■ What is asked ■
Please return the listing below word for word, keeping every line as it stands.
# # # # #
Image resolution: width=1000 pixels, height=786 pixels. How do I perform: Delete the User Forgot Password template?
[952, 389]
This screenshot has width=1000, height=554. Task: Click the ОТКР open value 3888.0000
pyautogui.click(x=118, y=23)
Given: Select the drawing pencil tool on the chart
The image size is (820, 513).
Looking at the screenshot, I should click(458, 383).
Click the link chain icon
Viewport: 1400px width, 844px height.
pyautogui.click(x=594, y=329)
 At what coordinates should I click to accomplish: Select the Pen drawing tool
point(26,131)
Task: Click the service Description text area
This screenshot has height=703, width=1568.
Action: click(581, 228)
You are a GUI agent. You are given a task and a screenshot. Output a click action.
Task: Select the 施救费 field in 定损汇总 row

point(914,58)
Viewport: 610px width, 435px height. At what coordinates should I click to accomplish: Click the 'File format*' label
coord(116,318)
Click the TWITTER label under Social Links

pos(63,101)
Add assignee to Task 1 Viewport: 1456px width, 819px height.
# # # # #
■ Reply ■
Image resolution: width=1000 pixels, height=786 pixels. How do I perform: Delete the User Forgot Password template?
[952, 389]
This screenshot has width=1000, height=554. Task: Click the ОТКР open value 3888.0000
pyautogui.click(x=118, y=23)
Given: Select the drawing pencil tool on the chart
The image size is (820, 513).
Looking at the screenshot, I should click(458, 383).
Click the link chain icon
Viewport: 1400px width, 844px height.
pyautogui.click(x=594, y=329)
 At what coordinates should I click to accomplish: Select the Pen drawing tool
point(26,131)
Task: Click the service Description text area
This screenshot has height=703, width=1568.
Action: click(581, 228)
You are a GUI agent. You are given a task and a screenshot. Output a click action.
Task: Select the 施救费 field in 定损汇总 row

point(914,58)
Viewport: 610px width, 435px height. At what coordinates should I click to accomplish: Click the 'File format*' label
coord(116,318)
Click the TWITTER label under Social Links

pos(63,101)
Add assignee to Task 1 Viewport: 1456px width, 819px height.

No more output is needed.